Pixel coordinate grounding data:

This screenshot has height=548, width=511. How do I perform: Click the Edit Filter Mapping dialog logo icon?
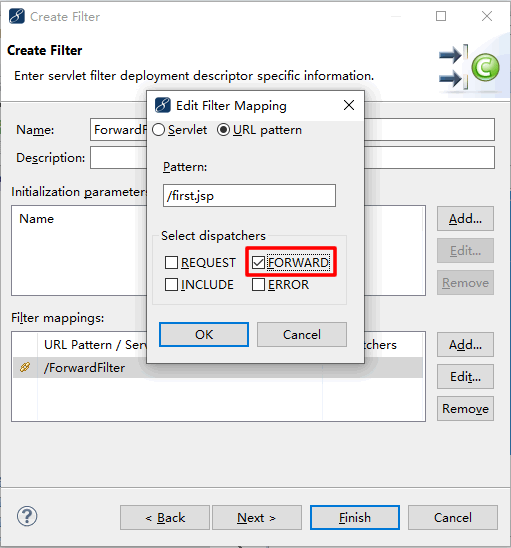[x=163, y=105]
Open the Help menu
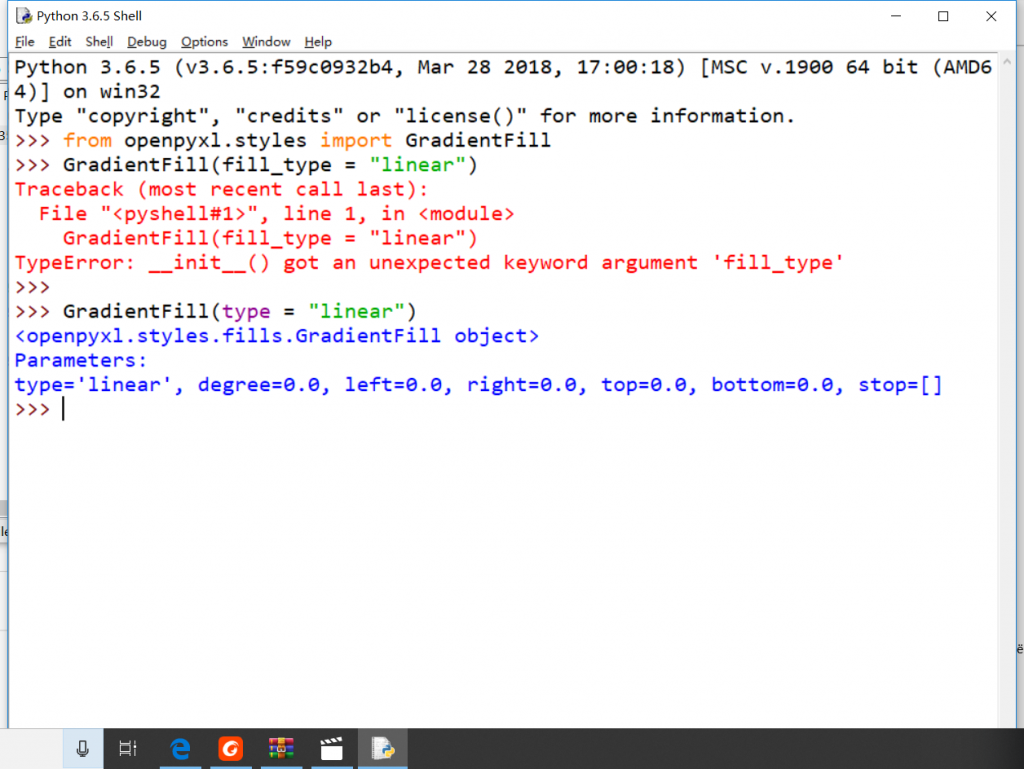The height and width of the screenshot is (769, 1024). [318, 42]
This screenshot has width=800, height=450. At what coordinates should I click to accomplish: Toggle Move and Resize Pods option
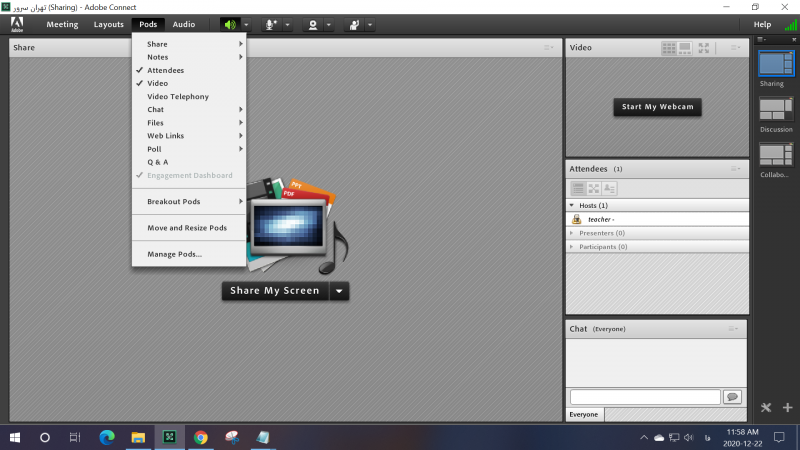tap(186, 228)
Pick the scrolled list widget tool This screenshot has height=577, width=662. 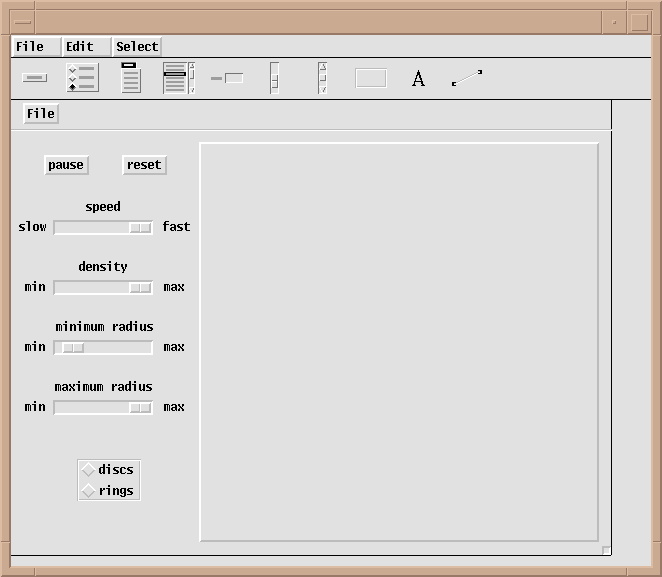pyautogui.click(x=178, y=78)
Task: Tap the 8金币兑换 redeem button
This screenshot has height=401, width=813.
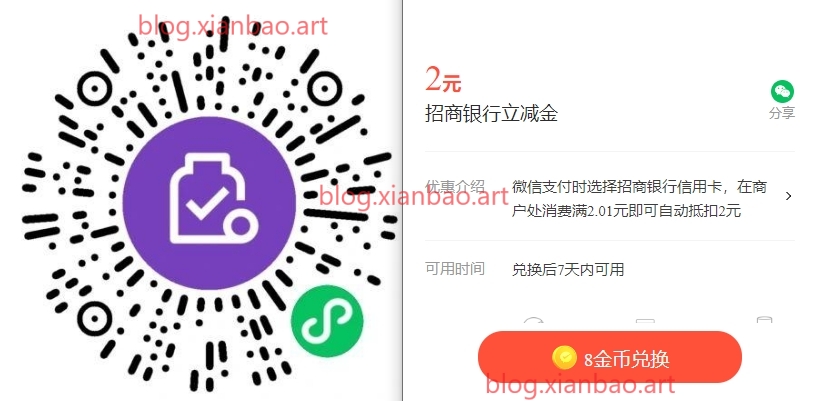Action: [x=610, y=357]
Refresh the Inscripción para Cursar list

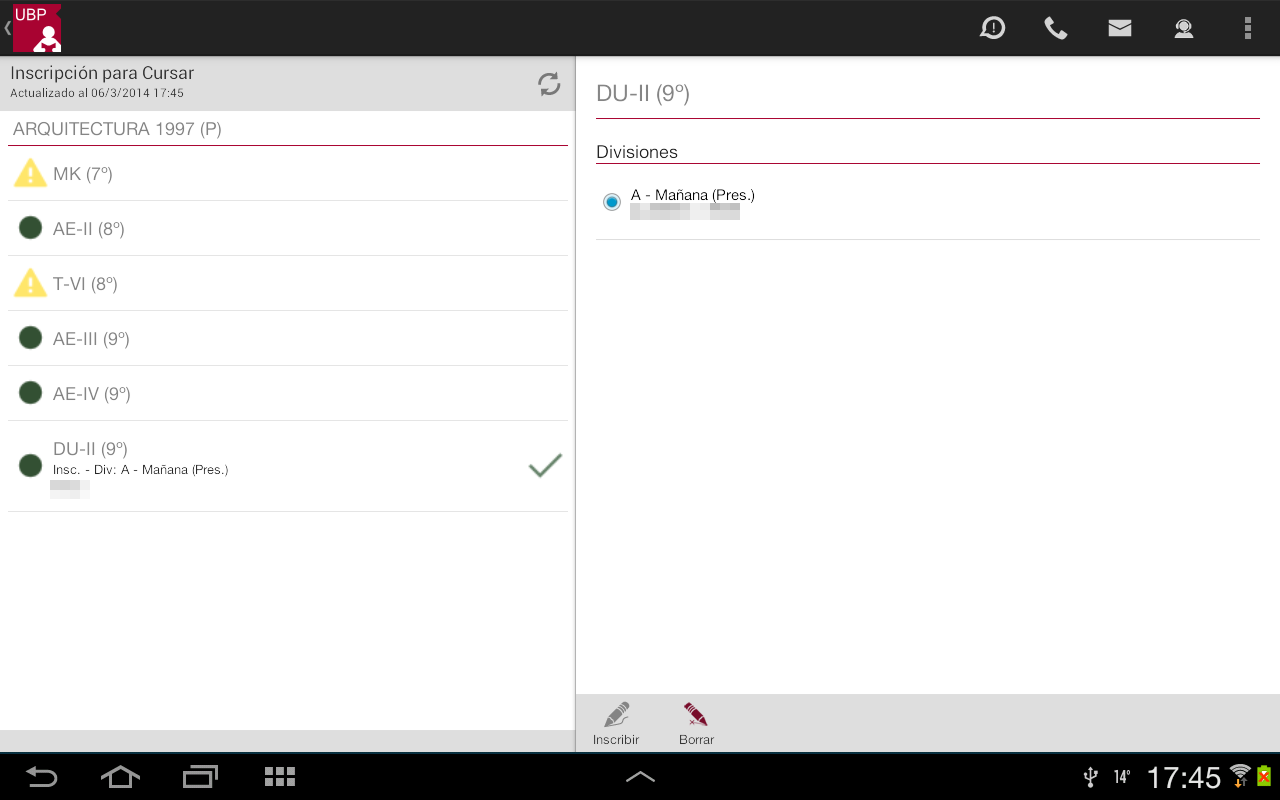pyautogui.click(x=549, y=84)
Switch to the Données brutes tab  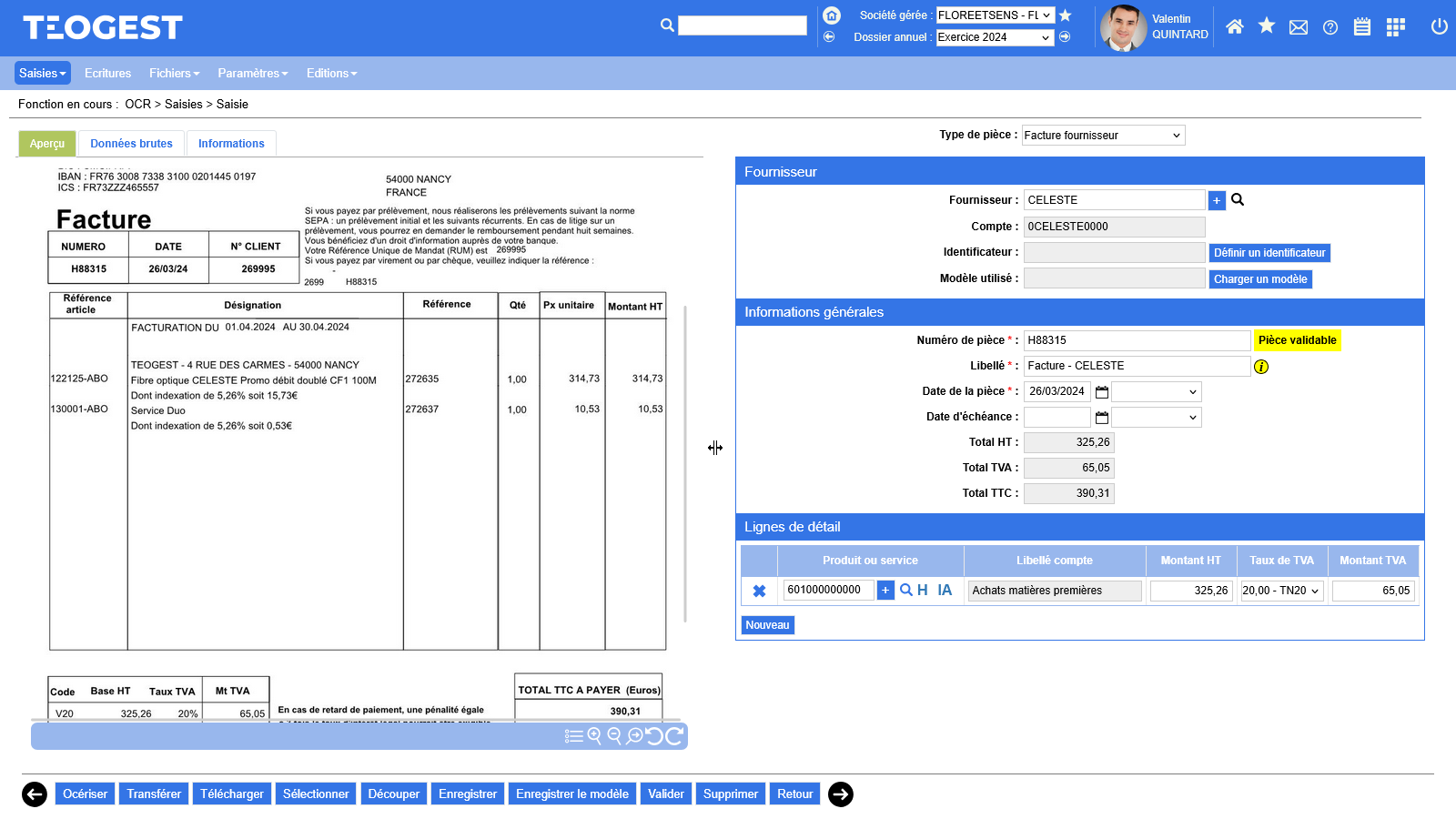pyautogui.click(x=131, y=144)
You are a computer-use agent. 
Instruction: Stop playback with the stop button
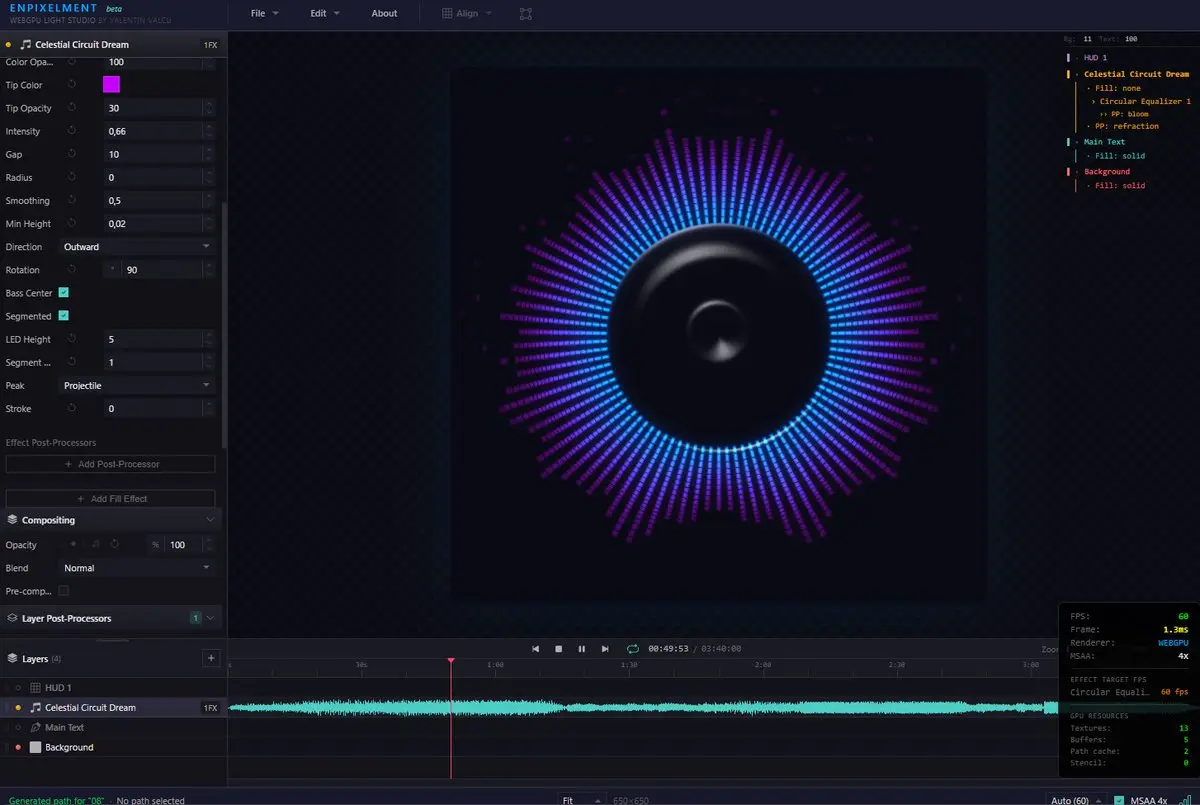(559, 649)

● Task to carry out
The exact lines from the one containing "You are a computer-use agent." through the end of the data are to be copied, with both ends kept and pictures left out.

● Your response
You are a computer-use agent. 
Instruction: Stop playback with the stop button
(559, 649)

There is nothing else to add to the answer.